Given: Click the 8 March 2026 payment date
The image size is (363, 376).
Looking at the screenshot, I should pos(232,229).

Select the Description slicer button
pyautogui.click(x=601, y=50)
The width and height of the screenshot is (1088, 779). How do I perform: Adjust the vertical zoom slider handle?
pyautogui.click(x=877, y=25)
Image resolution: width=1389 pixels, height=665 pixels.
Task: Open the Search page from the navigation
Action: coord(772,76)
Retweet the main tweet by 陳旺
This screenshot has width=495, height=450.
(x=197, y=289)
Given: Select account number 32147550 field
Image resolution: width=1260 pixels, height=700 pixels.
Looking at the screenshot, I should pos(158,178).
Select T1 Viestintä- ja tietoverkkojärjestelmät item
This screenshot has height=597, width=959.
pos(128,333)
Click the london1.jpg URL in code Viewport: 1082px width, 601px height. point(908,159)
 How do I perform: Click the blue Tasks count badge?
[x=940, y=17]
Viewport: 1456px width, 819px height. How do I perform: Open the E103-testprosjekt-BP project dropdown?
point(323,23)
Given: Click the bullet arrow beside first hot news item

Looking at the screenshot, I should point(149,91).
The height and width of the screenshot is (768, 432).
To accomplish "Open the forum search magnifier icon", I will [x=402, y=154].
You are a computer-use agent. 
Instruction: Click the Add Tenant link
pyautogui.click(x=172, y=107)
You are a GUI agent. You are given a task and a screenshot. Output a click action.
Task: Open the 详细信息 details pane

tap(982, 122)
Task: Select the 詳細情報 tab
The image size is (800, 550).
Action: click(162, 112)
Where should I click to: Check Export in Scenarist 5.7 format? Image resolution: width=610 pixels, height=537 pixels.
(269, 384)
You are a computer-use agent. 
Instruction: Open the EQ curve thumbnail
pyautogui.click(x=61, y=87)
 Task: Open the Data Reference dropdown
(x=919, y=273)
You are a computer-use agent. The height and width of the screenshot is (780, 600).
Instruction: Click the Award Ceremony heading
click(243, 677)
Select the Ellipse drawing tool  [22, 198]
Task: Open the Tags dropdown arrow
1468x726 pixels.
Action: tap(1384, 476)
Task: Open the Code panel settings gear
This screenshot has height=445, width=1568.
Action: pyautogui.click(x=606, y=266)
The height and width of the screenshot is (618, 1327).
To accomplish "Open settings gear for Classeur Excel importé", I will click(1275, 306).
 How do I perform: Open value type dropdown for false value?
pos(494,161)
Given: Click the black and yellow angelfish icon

WHAT YOU HAVE TO DO: Reproduce word for word the material above, starting with the line that has "The height and width of the screenshot is (768, 432)." and stopping after the line that has "Task: Open the Tags dropdown arrow".

EXERCISE SOLUTION:
The height and width of the screenshot is (768, 432).
To accomplish "Open the forum search magnifier icon", I will [x=402, y=154].
You are a computer-use agent. 
Instruction: Click the Add Tenant link
pyautogui.click(x=172, y=107)
You are a GUI agent. You are given a task and a screenshot. Output a click action.
Task: Open the 详细信息 details pane

tap(982, 122)
Task: Select the 詳細情報 tab
The image size is (800, 550).
Action: click(162, 112)
Where should I click to: Check Export in Scenarist 5.7 format? Image resolution: width=610 pixels, height=537 pixels.
(269, 384)
You are a computer-use agent. 
Instruction: Open the EQ curve thumbnail
pyautogui.click(x=61, y=87)
 Task: Open the Data Reference dropdown
(x=919, y=273)
You are a computer-use agent. The height and width of the screenshot is (780, 600).
Instruction: Click the Award Ceremony heading
click(243, 677)
Select the Ellipse drawing tool  [22, 198]
Task: Open the Tags dropdown arrow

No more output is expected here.